In March of 1991, a middle-aged school teacher penned a letter to the Wall Street Journal, entitled “I Quit, I Think” which the newspaper duly published in July, shortly after he quit. In his letter to the editor, John Taylor Gatto, a 30-year veteran of the New York City School system, recently named New York Teacher of the Year, declared the entire forced schooling project in America to be an institution designed to “kill the family by monopolizing the best times of childhood and by teaching disrespect for home and parents.” Further, he stated that schools are predicated on the bell curve “along which talent supposedly apportions itself by some Iron Law of Biology,” and which amounted to a religion to which teachers offered rituals to keep heresy at bay.

Invitations to speak flooded in from all over the nation in response, propelling Gatto to national prominence in the debate over schools.
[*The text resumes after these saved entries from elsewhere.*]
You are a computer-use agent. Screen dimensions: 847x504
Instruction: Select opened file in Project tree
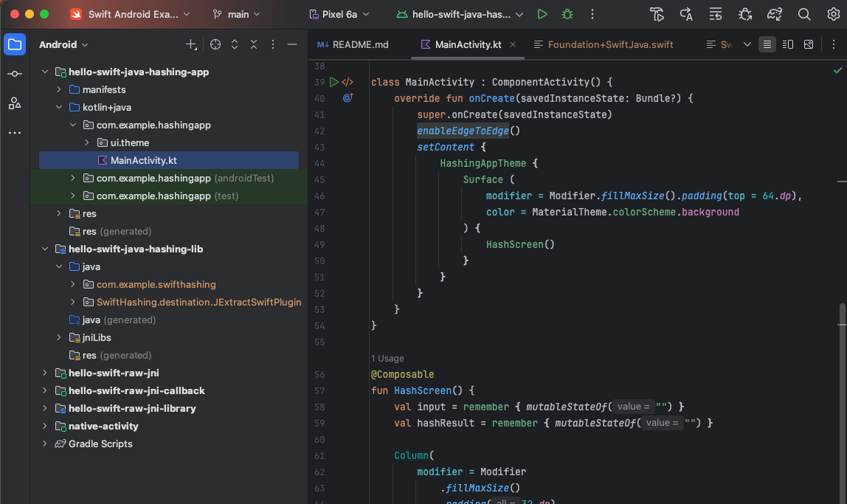[215, 45]
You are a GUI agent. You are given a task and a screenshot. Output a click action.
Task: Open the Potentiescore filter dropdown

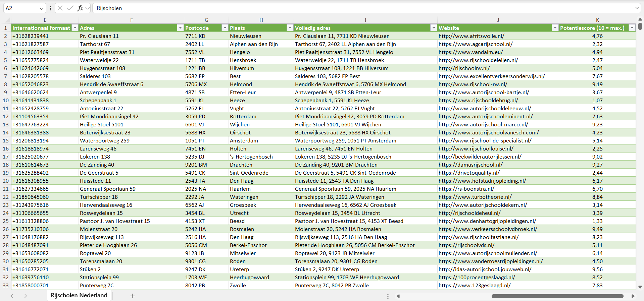pos(632,28)
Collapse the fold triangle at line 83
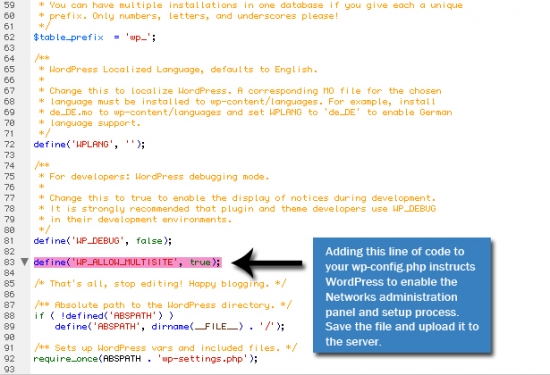The width and height of the screenshot is (550, 375). (24, 262)
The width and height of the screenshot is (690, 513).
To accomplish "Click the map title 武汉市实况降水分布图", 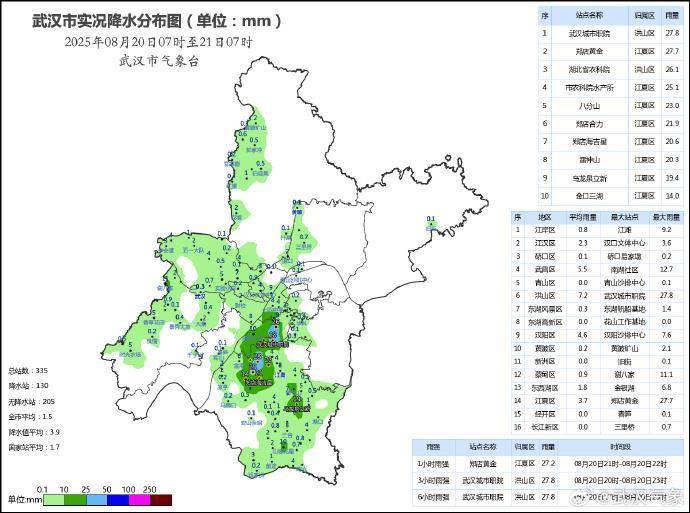I will [107, 21].
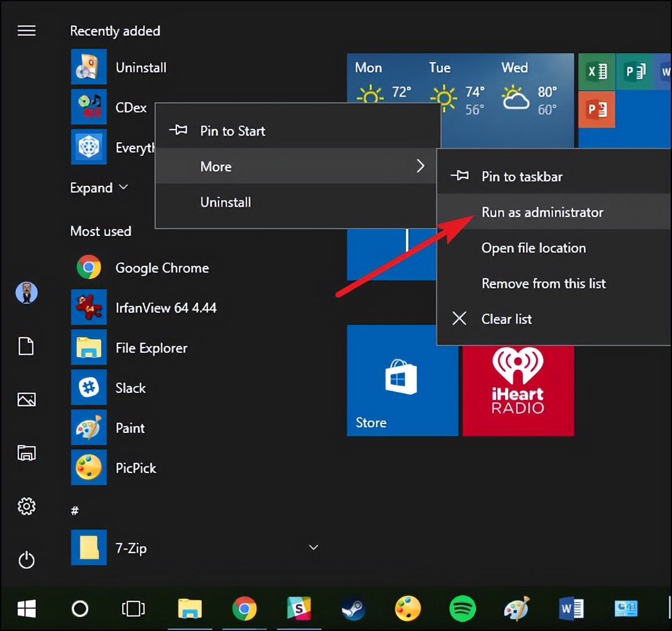Select PicPick from Most used
The image size is (672, 631).
pyautogui.click(x=135, y=468)
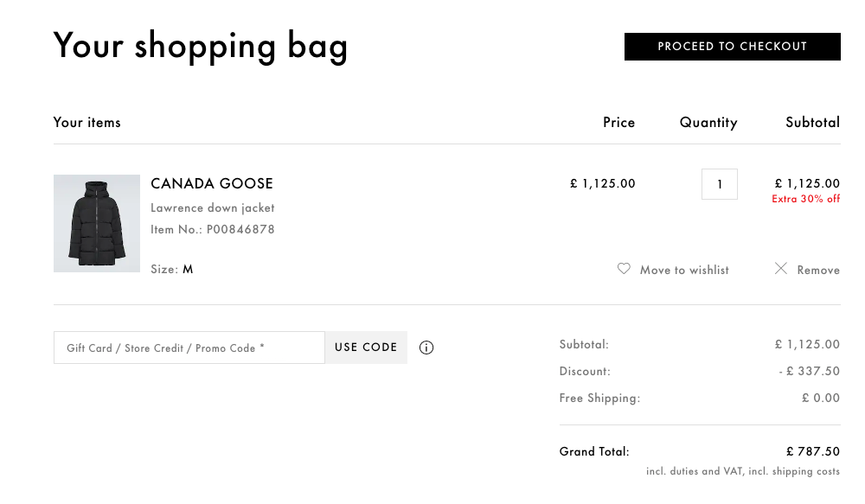This screenshot has width=865, height=504.
Task: Open the Lawrence down jacket product name
Action: (213, 208)
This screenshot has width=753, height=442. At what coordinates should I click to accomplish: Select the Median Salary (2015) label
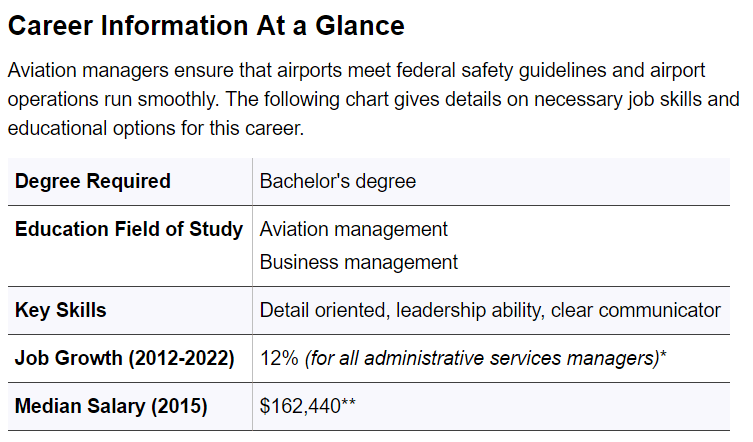coord(112,406)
His first book, Dumbing Us Down, written shortly after he left the teaching profession, was his next shot over the bow of compulsory schooling. The recently-published Underground History of American Education: a schoolteacher’s intimate investigation into the prison of modern schooling, grows out of his research and thought since that time.

Several months ago, this writer discovered Gatto’s web site on the way to something else and read the entire Underground History chapter by chapter as Gatto posted a new chapter each week.
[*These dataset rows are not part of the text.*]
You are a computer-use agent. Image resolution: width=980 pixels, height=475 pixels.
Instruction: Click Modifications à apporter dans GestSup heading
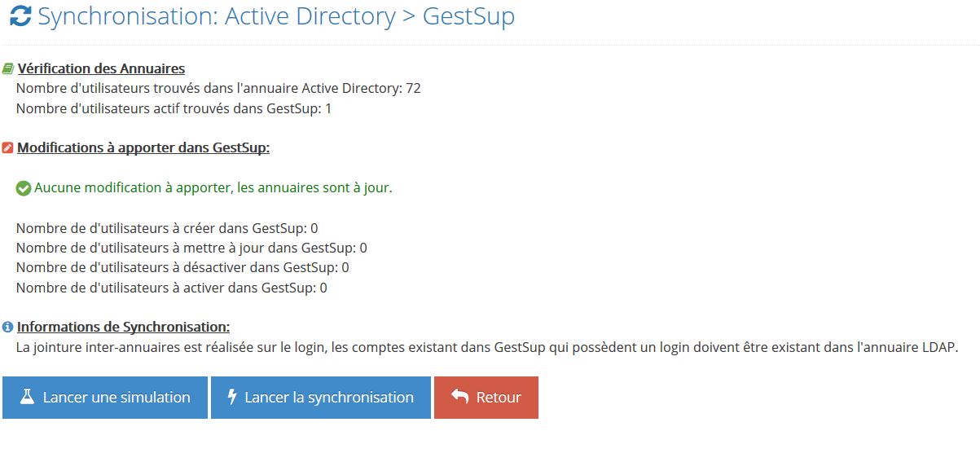[143, 148]
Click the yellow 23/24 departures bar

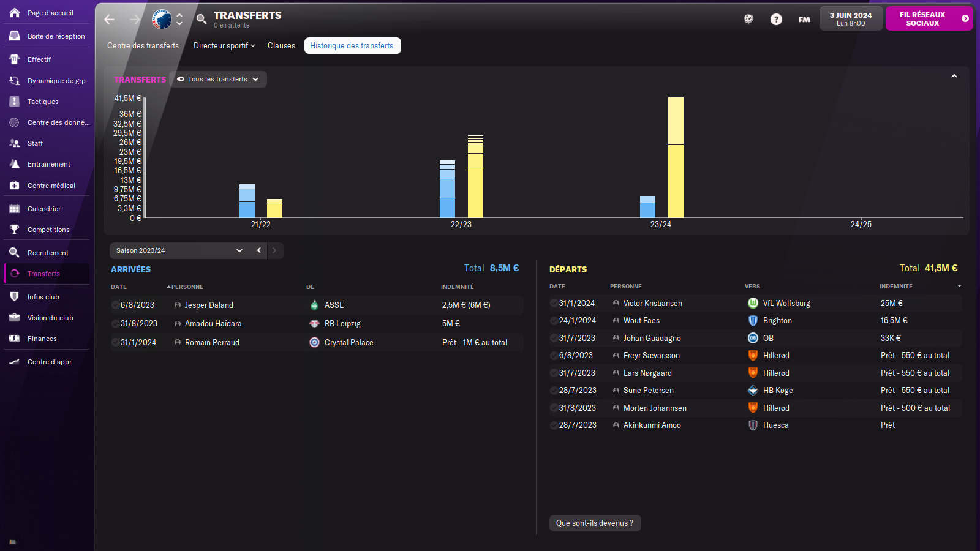(676, 157)
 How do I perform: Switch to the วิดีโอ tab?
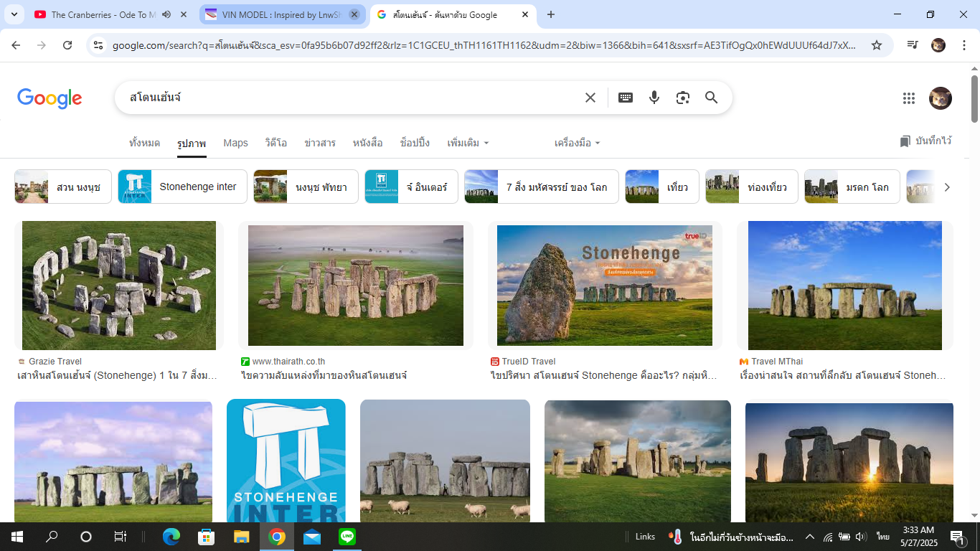point(275,143)
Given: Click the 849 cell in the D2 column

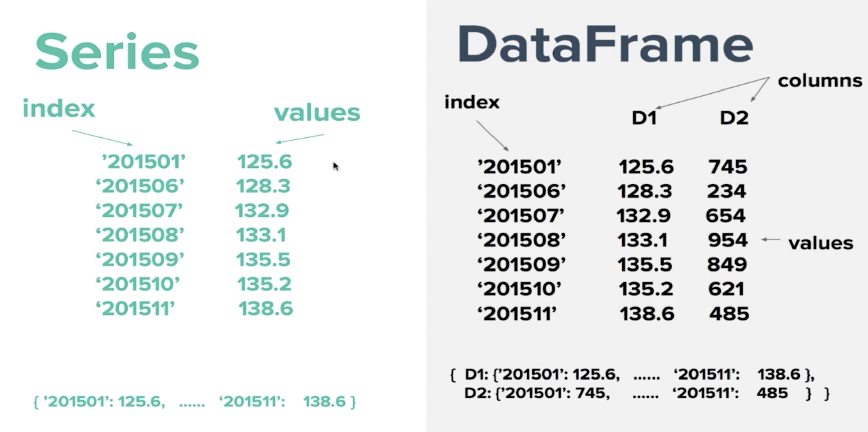Looking at the screenshot, I should click(727, 264).
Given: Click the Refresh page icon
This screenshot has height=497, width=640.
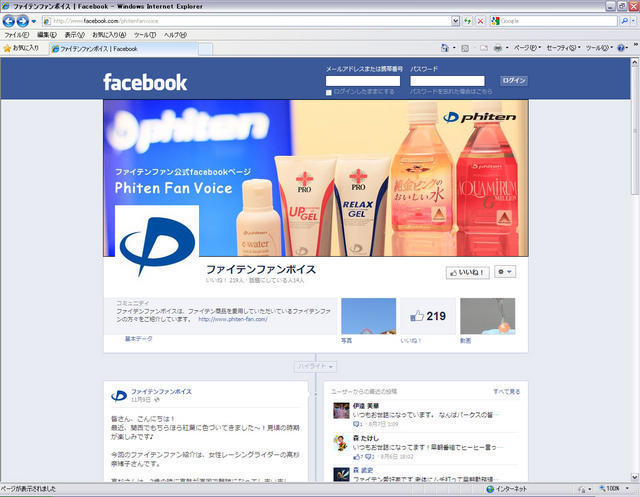Looking at the screenshot, I should [x=467, y=20].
To say that reading the book changed my point of view grossly understates the effect it made upon me; it brought into sharp focus vague and unarticulated ideas and suspicions that I had harbored for many years. It explained much that was previously inexplicable. It made sense of what appeared nonsensical. Most of all, it stripped the cover off a carefully-constructed academic con game that has persisted for more than 100 years without significant opposition from the people most affected: the American public.
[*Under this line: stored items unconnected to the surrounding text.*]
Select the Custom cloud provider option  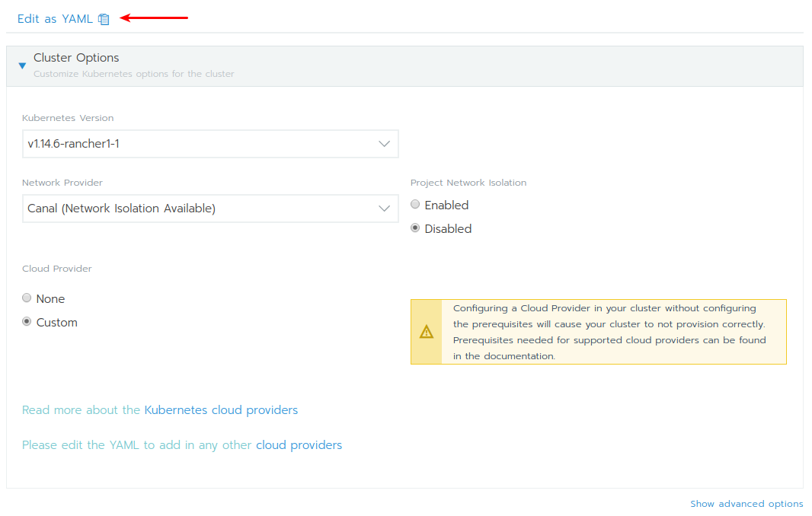tap(27, 322)
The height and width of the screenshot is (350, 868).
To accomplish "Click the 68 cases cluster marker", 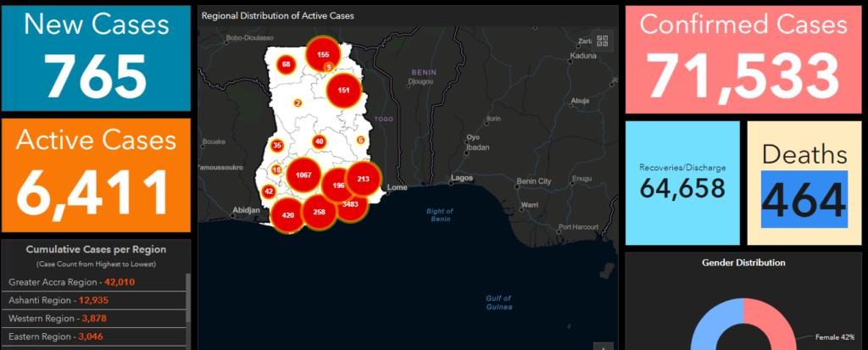I will tap(287, 64).
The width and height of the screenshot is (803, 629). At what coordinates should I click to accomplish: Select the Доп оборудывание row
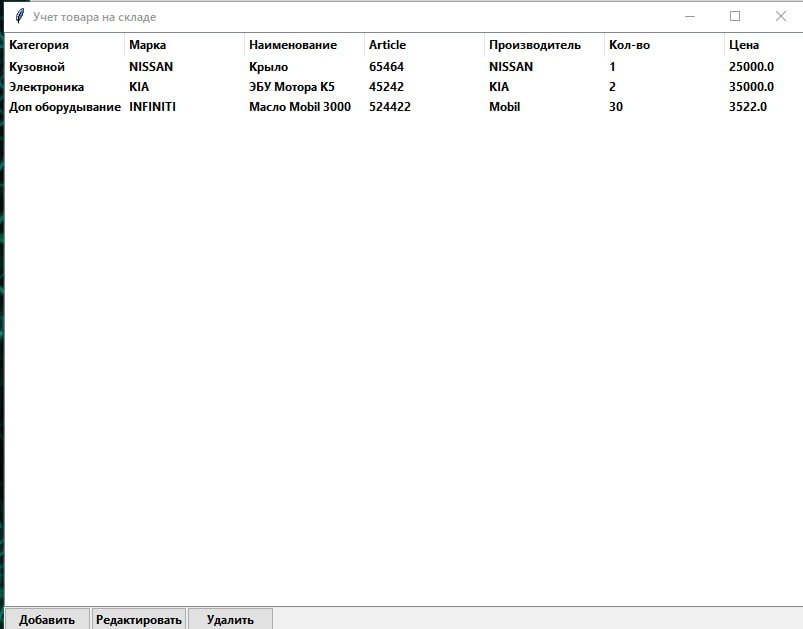[x=65, y=107]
It is difficult to briefly describe the book. It has the cadence of a Mahler symphony, vast in scope, replete with digressions and detours, illustrated with moving personal anecdotes. There is hardly a question concerning the human condition that Gatto does not touch upon somewhere within its 392 oversize pages: Who are we? What is important? How should we live? What kind of government and society should we have? How should our children be educated? Who should decide what our children should learn? He confronts Plato, Aristotle, Horace Mann, Frederick Taylor, John Dewey, and a host of lesser-known but highly influential educational thinkers who took Sparta, with its strictly regimented society, rather than the freedom-loving polis of Athens, to be the ideal model of social organization. He points out that the modern compulsory system of education has become a totalitarian system, like that of Sparta; every aspect of it has been engineered by academic and financial elites to suit their own interests and no child may escape. It is the modern version of making a peasant, traditionally said to require 500 years of servitude and oppression. In Orwell's dystopia, 1984, the system turned the common people into proles, in Huxley's Brave New World, into deltas.

In the United States, citizens have been transformed into consumers.

The mechanism for the transformation of education is familiar to anyone who has lived through several cycles. Every generation since the 1840s has witnessed an "educational crisis," a crisis that is said to threaten the very fabric of our nation and society. After such a solemn pronouncement, there inevitably follows a flurry of activity. Guest editorial writers undertake to warn of the impending disaster, white papers proliferate, educational experts make speeches to important governmental commissions, and textbook publishers offer revolutionary teaching materials created to meet the official crisis. There is always an accepted "fix." In the 1950s it was the building of mega-schools. In the ‘60s it was the new math. In the ‘80s it was special education for slow learners. In the ‘90s it was psychiatric medications like Ritalin, administered on a large scale to non-conforming children. It appears that the first decade of the 21st Century will be devoted to high-stakes testing of schoolchildren from a very early age. See the article You'll Never Be Good Enough by Dave Stratman for a commentary on high-stakes testing in Massachusetts. One can only guess at the effect this testing will have upon the children, their parents and teachers, and upon what is taught in the schools.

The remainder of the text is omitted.